でもやっぱり、何かを演じるということがどういうことなのか、ことあるごとに考えてしまう癖が抜けない。一般人でただの劇団員に過ぎない自分のような人間でも、それなりに長く芝居を続けていると、芝居で別の人格を演じるということがどういうことなのかを、いつまでもくよくよと考えてしまうようになるものなのだ。
何を見ても、誰を見ても、僕は自分があれを演じるとしたら?と考える。喫茶店で言い争う男女を見て。獣のような目つきでゴミを漁る浮浪者を見て。電車の補助席に座ってぬいぐるみに話しかける不気味なマスク女を見て。人間だけではない。シャーレの中で増殖していくが不気味なガン細胞を見て。スペース・シャトルに無理やり乗せられて、地球の周りをぐるぐる回ることになってしまったかわいそうな犬のことを想像して。夜、駅前で小さく震えながら点灯している電話ボックスを眺めて。
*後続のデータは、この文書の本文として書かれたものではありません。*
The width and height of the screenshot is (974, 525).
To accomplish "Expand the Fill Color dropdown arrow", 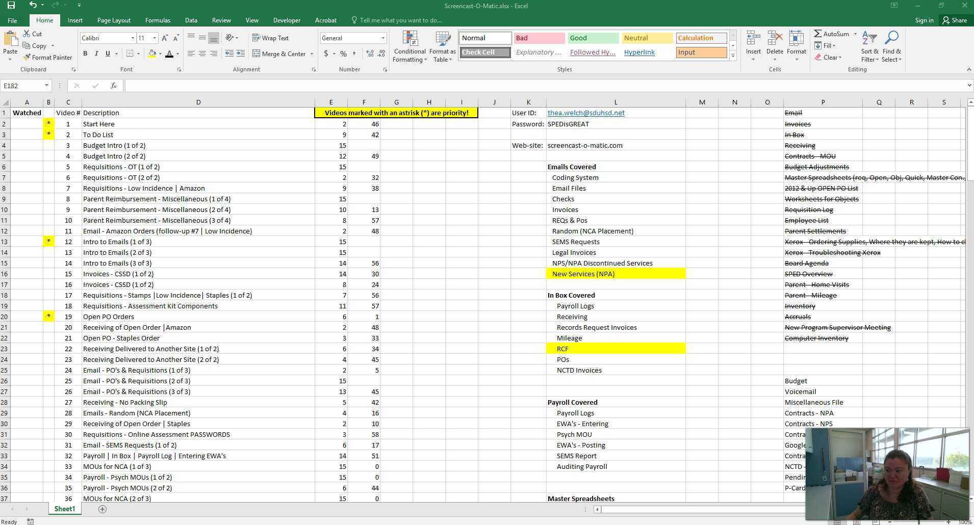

幼い頃から「相手の気持ちをよく考えましょう」と言われ続けてきたからだろうか?いつからか僕にとって「相手の気持ちを考える」ということはつまり、「どう演じるか考える」ということとイコールで結ばれてしまっている。相手の言動から所作から表情から声の調子から。僕はあらゆる可能性を吟味し、推し量り、想像する。
そしてさらに言えばそれは、いつの間にか「疑う」という言葉にも置き換えてしまうことができるようになっている。
人は誰もが何かを演じている。シェイクスピアもそう言っている。
“世界は一つの舞台で、すべての男女は役者にすぎない。登場し、退場していく。人はその時々によって、様々な役を演じる。”
誰もが何かを演じている。それが本当なら、僕にとって事態は少し複雑になる。
僕にとって芝居というのは「人が演じているものを演じる」ということになる。人がその心根の上に被っている皮を被るということだ。見えている一番表面の部分をなぞるだけでも、それは一応は芝居になってしまうことになる。
だが、どこまでその皮をめくって相手の真実に近づいていけるかということが、芝居を演じる上で必要なことになってくるのだろうと僕は考える。僕は相手を疑う。相手の真意を探る。
そこが僕とウルシバラの間で、意見が食い違うポイントのひとつだ。
「そんな複雑なこと考えながら芝居してんのはワカバヤシだけなんちゃう」と、ウルシバラはゆっくりした口調で言う。
舞台の上には僕とウルシバラしかいない。スポットライトの明かりによって、僕とウルシバラの影が花びらのように散らばっている。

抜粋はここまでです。